If then, the hatred of the Church is founded on erroneous beliefs, it follows that basic need of the day is instruction. Love depends on knowledge for we cannot aspire nor desire the unknown. Our great country is filled with what might be called marginal Christians, i.e., those who live on the fringe of religion and who are descendants of Christian living parents, but who now are Christians only in name. They retain a few of its ideals out of indolence and force of habit; they knew the glorious history of Christianity only through certain emasculated forms of it, which have married the spirit of the age and are now dying with it. Of Catholicism and its sacraments, its pardon, its grace, its certitude and its peace, they know nothing except a few inherited prejudices. And yet they are good people who want to do the right thing, but who have no definite philosophy concerning it. They educate their children without religion, and yet they resent the compromising morals of their children. They would be angry if you told them they were not Christian, and yet they do not believe that Christ is God. They resent being called pagans and yet they never take a practical cognizance of the existence of God. There is only one thing of which they are certain and that is that things are not right as they are. It is just that single certitude which makes them what might be called the great "potentials," for they are ready to be pulled in either of two directions. Within a short time they must take sides; they must either gather with Christ or they must scatter; they must either be with Him or against Him; they must either be on the cross as other Christs, or under it as other executioners. Which way will these marginal Christians tend? The answer depends upon those who have the faith. Like the multitudes who followed Our Lord into the desert, they are as sheep without a shepherd. They are waiting to be shepherded either with the sheep or goats. Only this much is certain. Being human and having hearts they want more than class struggle and economics; they want Life, they want Truth, and they want Love. In a word, they want Christ.
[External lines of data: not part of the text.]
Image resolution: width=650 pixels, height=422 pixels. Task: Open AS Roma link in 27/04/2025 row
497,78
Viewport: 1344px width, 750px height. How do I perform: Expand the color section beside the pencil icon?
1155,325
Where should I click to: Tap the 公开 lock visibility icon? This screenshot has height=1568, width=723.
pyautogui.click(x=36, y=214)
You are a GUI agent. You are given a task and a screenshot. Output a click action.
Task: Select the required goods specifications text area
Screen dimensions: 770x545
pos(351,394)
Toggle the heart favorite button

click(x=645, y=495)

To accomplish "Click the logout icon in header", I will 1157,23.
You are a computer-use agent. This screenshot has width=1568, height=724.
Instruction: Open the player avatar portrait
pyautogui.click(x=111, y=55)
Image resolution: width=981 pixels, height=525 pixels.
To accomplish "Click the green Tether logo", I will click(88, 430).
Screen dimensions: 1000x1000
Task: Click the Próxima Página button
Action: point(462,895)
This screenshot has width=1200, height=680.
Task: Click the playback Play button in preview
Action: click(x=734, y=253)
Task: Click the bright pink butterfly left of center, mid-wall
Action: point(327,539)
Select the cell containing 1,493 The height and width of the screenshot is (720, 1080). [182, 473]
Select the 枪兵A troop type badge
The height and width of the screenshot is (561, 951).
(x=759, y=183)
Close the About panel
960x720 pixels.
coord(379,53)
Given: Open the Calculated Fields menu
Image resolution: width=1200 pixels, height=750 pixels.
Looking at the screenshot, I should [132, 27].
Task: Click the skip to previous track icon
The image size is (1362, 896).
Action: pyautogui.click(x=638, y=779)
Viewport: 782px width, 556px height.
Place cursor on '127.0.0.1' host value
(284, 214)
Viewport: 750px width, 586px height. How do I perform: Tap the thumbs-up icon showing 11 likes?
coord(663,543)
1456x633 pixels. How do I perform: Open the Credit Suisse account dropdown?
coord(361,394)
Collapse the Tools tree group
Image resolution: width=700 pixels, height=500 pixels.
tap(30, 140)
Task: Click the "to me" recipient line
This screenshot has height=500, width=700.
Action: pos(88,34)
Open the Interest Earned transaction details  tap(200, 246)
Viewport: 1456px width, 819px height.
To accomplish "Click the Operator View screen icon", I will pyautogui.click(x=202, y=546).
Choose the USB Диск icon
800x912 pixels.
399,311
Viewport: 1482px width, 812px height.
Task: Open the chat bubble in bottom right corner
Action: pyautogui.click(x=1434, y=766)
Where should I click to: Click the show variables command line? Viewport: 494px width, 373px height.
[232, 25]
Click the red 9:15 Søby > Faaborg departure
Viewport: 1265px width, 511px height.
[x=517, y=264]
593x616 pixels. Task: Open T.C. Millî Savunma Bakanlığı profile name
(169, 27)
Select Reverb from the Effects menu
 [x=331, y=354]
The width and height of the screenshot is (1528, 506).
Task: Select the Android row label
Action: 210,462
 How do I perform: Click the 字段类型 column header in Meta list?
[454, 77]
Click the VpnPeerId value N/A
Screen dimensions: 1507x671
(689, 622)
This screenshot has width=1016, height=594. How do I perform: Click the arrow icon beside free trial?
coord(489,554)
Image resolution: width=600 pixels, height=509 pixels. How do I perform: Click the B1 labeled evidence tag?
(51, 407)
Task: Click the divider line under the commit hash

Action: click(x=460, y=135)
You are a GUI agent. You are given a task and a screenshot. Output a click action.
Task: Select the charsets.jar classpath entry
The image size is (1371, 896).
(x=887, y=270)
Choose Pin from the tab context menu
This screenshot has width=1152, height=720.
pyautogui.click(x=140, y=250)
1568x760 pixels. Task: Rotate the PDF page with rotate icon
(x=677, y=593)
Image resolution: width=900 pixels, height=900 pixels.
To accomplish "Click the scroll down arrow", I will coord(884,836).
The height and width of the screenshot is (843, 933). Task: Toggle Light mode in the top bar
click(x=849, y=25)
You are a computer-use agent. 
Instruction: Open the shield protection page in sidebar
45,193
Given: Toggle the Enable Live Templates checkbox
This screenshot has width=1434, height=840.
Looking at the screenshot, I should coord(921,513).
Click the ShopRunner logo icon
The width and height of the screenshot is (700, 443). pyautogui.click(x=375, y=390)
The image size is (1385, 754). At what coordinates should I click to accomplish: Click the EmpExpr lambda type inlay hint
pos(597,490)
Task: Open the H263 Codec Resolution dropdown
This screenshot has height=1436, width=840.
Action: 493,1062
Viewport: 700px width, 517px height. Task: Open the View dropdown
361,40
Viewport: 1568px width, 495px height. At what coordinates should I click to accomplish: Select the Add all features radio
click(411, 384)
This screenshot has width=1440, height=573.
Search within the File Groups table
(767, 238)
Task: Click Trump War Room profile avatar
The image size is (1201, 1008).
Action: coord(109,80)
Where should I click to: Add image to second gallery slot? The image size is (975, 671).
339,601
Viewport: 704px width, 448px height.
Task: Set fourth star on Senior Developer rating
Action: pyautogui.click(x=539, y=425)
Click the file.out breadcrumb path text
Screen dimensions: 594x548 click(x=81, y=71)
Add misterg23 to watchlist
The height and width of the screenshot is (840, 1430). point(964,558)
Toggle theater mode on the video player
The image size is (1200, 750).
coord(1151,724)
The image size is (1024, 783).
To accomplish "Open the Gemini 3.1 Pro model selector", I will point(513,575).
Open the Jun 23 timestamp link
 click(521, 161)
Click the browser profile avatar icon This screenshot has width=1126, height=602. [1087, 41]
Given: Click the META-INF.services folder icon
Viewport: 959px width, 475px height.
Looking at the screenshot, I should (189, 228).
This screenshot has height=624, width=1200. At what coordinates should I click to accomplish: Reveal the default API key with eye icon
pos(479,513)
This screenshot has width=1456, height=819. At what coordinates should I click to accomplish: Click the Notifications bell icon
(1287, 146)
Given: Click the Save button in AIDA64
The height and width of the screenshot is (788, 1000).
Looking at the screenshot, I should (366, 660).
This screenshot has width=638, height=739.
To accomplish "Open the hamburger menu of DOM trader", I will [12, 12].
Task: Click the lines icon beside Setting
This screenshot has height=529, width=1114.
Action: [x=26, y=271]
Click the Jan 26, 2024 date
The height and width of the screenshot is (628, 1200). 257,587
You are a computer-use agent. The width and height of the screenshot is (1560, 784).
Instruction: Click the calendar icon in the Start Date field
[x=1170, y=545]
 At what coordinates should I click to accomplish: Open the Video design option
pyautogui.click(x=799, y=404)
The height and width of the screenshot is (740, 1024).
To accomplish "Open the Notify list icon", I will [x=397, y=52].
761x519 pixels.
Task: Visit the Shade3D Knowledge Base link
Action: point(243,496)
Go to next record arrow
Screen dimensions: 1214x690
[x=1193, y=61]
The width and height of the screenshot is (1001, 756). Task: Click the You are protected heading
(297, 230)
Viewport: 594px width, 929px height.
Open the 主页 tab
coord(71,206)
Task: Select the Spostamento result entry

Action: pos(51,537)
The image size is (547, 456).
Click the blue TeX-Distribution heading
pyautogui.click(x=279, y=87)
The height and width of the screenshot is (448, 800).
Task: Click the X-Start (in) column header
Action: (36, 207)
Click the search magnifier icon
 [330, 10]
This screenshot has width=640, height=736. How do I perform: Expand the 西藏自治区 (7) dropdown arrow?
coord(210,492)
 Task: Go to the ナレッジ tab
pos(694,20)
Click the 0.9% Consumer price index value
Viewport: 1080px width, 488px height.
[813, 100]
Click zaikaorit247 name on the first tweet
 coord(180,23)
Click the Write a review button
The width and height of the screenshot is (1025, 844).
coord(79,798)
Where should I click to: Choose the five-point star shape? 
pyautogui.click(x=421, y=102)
It is to these millions who believe wrong things about the Church and to these marginal Christians, that this little book is sent. It is not to prove that they are "wrong"; it is not to prove that we are "right"; it is merely to present the truth in order that the truth may conquer through the grace of God. When men are starving, one need not go to them and tell them to avoid poison; nor to eat bread because there are vitamins in bread. One need only go to them and tell them that they are starving and here is bread, and the laws of nature will do the rest. This book of "Radio Replies" with 1,588 questions and answers goes out on a similar mission. Its primary task is not to humble the erroneous; not to glorify the Catholic Church as intellectual and self-righteous, but to present the truth in a calm, clear manner in order that with the grace of God souls may come to the blessed embrace of Christ.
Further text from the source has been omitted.